What I will tell you is that I found this book extraordinary on several levels. The mere age of the protagonist Doctor Adoulla Makhslood (aforementioned kaftan-wearing ghul hunter) sets him apart from most heroes in fantasy. Usually someone in his sixties is relegated to the Gandalf-Dumbledore-Merlin role, mentor to the real hero of the story, an untried boy of sixteen or so (what my friend Mrs. Q likes to call “cake batter”), likely one who’d been born with a crown-shaped (or lightning-bolt-shaped) Fate and a Magic Sword (or wand, or whatever).
But no. Adoulla is the one we’re following. Adoulla with three score and some years under his belt. And sure, he has a young assistant he’s mentoring. Occasionally the story’s rather acrobatic Point of View leaps onto Raseed bas Raseed’s shoulders, letting you into the high holy head of a young dervish of the Lodge of God, giving you the dirt on what he thinks about the belching, farting, dawdling, scroll-consulting old people he must tag along with.
But mostly you’re right there with Adoulla. And you know what? That’s a fine place to be.

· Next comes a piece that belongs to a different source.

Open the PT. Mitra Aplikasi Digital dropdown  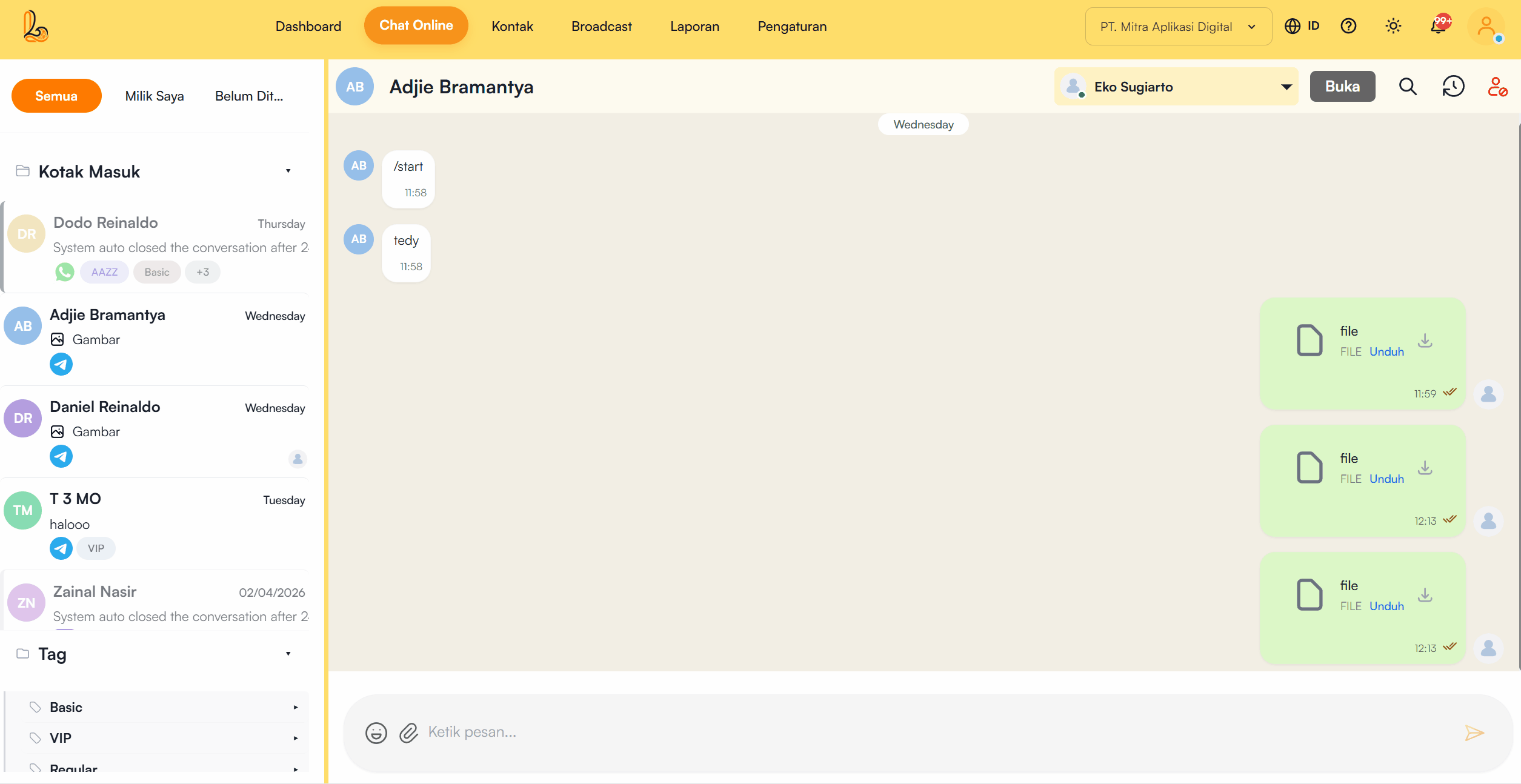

It’s so unusual having a naturally aged hero (unless he’s one of your immortal characters, elf or vampire type, who have been wandering their respective planets for centuries), with all the anxieties of age: the regrets, the long-nurtured flames, the tragic experience and the wisdom – and that other thing that sometimes comes with having a few years under your cool unstainable ghul hunting robes. It’s that thing that appreciates every meal, every conversation, that savors each weary footstep taken through a noisy, smelly, busy, uncaring, marvelous city – while also being prepared to leave it behind. Maybe not tidily, maybe not without taking out a few monsters on the way, but that thing that knows it will not last much longer in this world regardless of however many monsters it has to fight. Age. Wow.
I never thought of Fantasy as mostly a young person’s genre (I know, I know; I should have) until now. Yes, the genre has a few welcome middle-aged exceptions, especially lately. And yes, I know that Ahmed’s not the first to turn that expectation of youth and beauty on its head — but he’s the first I’ve noticed. And that could just be me getting older, or it could be something else.

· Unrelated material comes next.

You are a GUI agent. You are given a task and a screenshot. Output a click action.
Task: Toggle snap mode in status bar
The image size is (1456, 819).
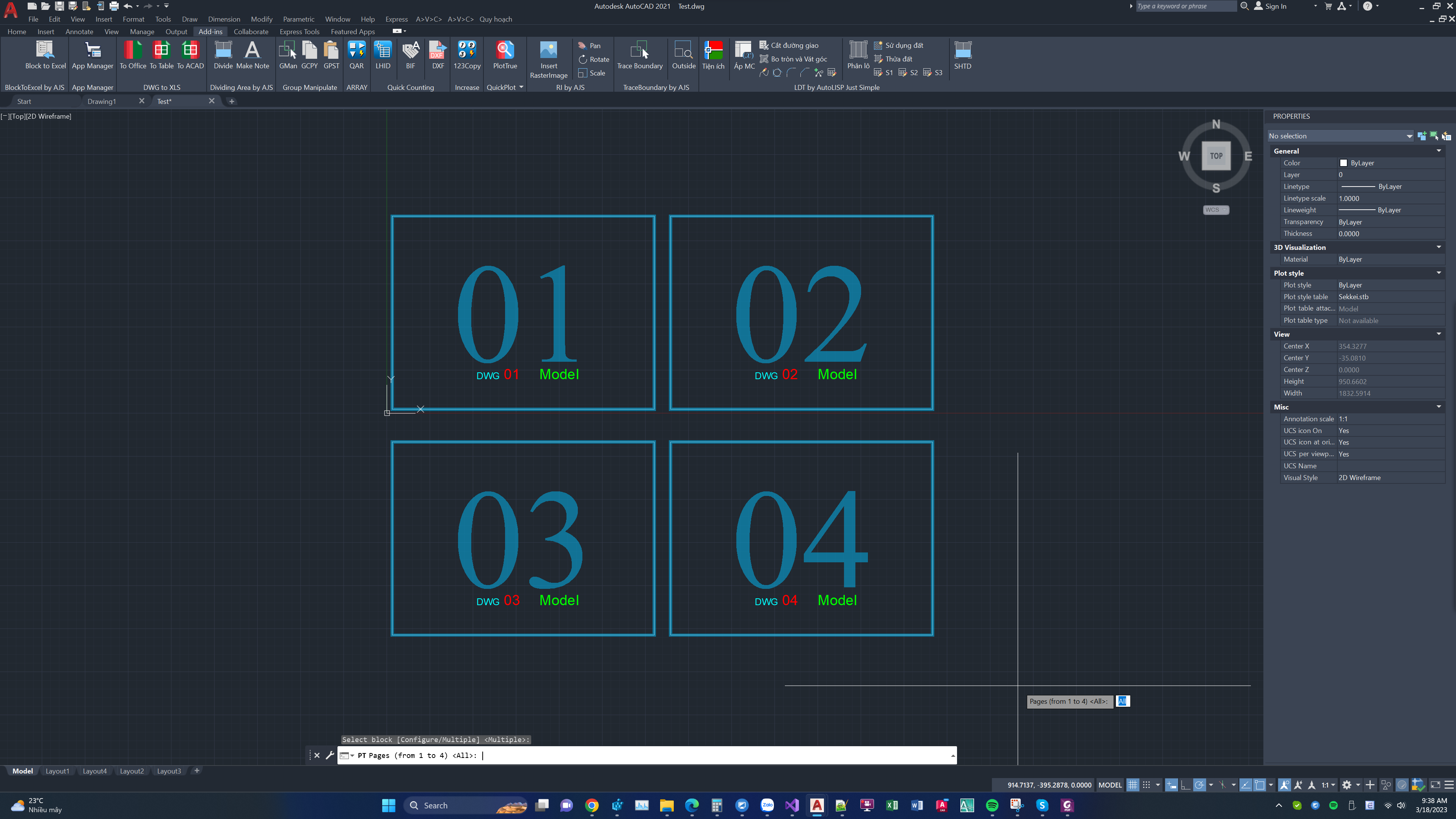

Ahmed does tap into the urgent vitality of the Coming of Age story too — but his way of introducing that thread is more like inserting a soaring soprano counterpoint to a magnificently grounded baritone. His “warrior children” Raseed and Zamia are as ferocious and vulnerable and single-minded as teenagers can be – and as romantic, confused, and violent. You read them and you think, “Oh, what adults they’ll make! …If they live that long.”
It’s amazing that anyone survives this story. (No, that wasn’t a spoiler. I didn’t say who survived or didn’t, did I?) Adoulla and his companions live in dangerous times. “Dhamsawaat, King of Cities, Jewel of Abassen” faces a civil war between the corrupt Khalif and a brash Robin Hoodlyish revolutionary. There are all manner of ghuls to be fought, jackal-men, gaunt men, and above and behind all, the Traitorous Angel, Enemy of Heaven. Then there are the thieves and the watchmen, the religious zealots, the former girlfriends – each with their own kind of danger. Of such stuff are EPIC fight scenes made.
And O fight scenes! O THE FIGHT SCENES! Incantations and infernos, duels and dazzlers, claws and fangs, and, at one point, a well-whistled tune. O my!
And if the thought of fight scenes doesn’t do it for you, may I recommend the poetry? Scattershot through dinner conversations, battle strategies, fervent prayers and idle flirtations are the couplets of Ismi Shihab, poet of Dhamsawaat. Deceptively simple, bitter and tender, these little missiles are made of sharpest diamond. I wish Ahmed would write a whole book of ‘em, just for my pleasure.
All of this and fantastic female characters? Yes, that’s plural! That’s more than one! Of varying shapes and sizes and powers and ages, but all proud and fine and fiercely realized. I didn’t even have to look for them. They were right there, being all womanly and easy to relate to.
Oh, heck. Just read it, wouldja? Then we could have a real conversation.